━━━ PASSAGE ━━━

Distributed Tracing
OpenTelemetry, Jaeger, Tempo — seeing how a single request flows across many services.
What Tracing Solves
In a microservices system, one user click might involve:
User ──► API Gateway ──► Auth Service ──► User Service ──► DB
└──► Cart Service ──► Inventory Service ──► Cache
└──► Pricing Service ──► DB
Five services, two databases, one cache, three concurrent calls. The user complains "page is slow." Where's the bottleneck?
Logs alone won't tell you. You'd need to grep across five log streams, correlate by request ID (if you have one), and manually piece together the timing.
Distributed tracing does this automatically. Each request gets a unique trace ID. Every operation within that request becomes a "span" with timing. You see the entire request as a tree:
[Trace abc123: total 1.2s]
├── [API Gateway: 1.18s]
│ ├── [Auth check: 50ms]
│ ├── [User lookup: 80ms]
│ │ └── [DB query: 60ms]
│ ├── [Cart fetch: 200ms]
│ │ └── [Inventory check: 180ms] ← BOTTLENECK
│ │ └── [Cache miss: 20ms]
│ │ └── [DB query: 150ms]
│ └── [Pricing: 100ms]
└── [Send response: 20ms]
Suddenly the bottleneck is obvious. Inventory's DB query is slow. Now you fix the right thing.

━━━

> _GIVEN REQUEST 1_
In the tracing passage, what does each request receive?
> _GIVEN REQUEST 2_
Name every tool that the tracing passage mentions in its subtitle.
The material that comes next is separate from the tracing passage.

━━━ STORED RECORDS ━━━

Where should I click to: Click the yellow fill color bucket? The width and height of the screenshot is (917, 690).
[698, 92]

━━━
━━━ STORED RECORDS ━━━

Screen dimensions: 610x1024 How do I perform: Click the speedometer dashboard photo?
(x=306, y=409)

━━━

> _RIGHT ANSWER 1_
A unique trace ID.

> _RIGHT ANSWER 2_
OpenTelemetry, Jaeger, Tempo